Simple—all the legal states would become just like Washington, D.C.
The federal government enforces the Controlled Substances Act, which is the law that makes marijuana illegal as a Schedule I drug. That law is backed up by the federal government’s enumerated powers to regulate the commerce between states. And thanks to the Gonzales v. Raich decision, it doesn’t even matter if the marijuana is for personal use and never sold, the feds have the power to keep it illegal.
But what the federal government cannot do is force a state to enforce federal laws.
If an Attorney General Chris Christie decided he wanted to shut down marijuana legalization, he could file federal injunctions to prevent the commercial cultivation and sales of marijuana. He could invalidate all the licensing provided by the legal states to the commercial entities in cannabis production, processing, testing and retailing. Those all fall under the federal commerce clause powers.

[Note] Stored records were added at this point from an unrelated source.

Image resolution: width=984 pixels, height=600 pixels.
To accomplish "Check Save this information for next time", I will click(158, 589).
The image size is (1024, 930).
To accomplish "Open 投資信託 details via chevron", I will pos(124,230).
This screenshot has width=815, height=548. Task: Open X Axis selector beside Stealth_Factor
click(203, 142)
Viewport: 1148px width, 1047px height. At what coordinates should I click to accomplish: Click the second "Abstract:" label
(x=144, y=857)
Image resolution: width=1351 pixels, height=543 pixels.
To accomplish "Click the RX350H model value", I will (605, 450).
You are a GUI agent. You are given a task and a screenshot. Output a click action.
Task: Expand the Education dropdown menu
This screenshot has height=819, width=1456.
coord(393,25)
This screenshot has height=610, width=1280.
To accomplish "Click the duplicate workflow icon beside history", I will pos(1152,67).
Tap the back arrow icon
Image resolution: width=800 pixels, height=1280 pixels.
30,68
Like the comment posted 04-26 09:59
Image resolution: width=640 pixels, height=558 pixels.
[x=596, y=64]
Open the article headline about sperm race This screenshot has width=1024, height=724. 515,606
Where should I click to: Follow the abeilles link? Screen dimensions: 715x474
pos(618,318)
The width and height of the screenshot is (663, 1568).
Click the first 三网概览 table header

But he would be unable to force Colorado, Oregon, Washington or Alaska police to arrest people for possession and cultivation of cannabis. Essentially, we’d end up like Washington, D.C.’s “grow and give” system, where it would be legal to grow, possess and give marijuana to one another, but not buy or sell it (*wink wink, nudge nudge*).
Keep in mind that if there should be an Attorney General Christie, he’d be reacting not only to four currently legal states, but also the possibility of five more legal states, which would include California. Those states would never get their commercial systems running, but their legalization of possession and cultivation would still hold.
Oh, sure, AG Christie could order the DEA to go around busting personal home cultivators, but their time is going to be dominated by serving raid warrants against commercial operators throughout the West. Nothing is going to stop the people in the legal states (except Washington) from cultivating their own cannabis.
With no threat of harassment or punishment for cultivating and possessing, the marijuana black market will flourish. The crime associated with black markets will increase. The local governments accustomed to reaping marijuana tax revenue will make drastic cuts. The horrible optics of medical marijuana being shutdown nationwide, with thousands of patients and caregivers protesting, will become ubiquitous on social media and the evening news.
Oddly enough, a President Trump/AG Christie could increase support for marijuana legalization by providing such a drastic example of what happens without legal marijuana markets. Before legalization, people just accepted the status quo of prohibition. Now that tokers and non-tokers have experienced shopping in dispensaries—and how that reduces crime, improves neighborhoods and increases the economy—going back to a prohibition economy with legal personal use will be unacceptable.
But just to be sure, let’s not ever find out. Don’t vote for Donald Trump.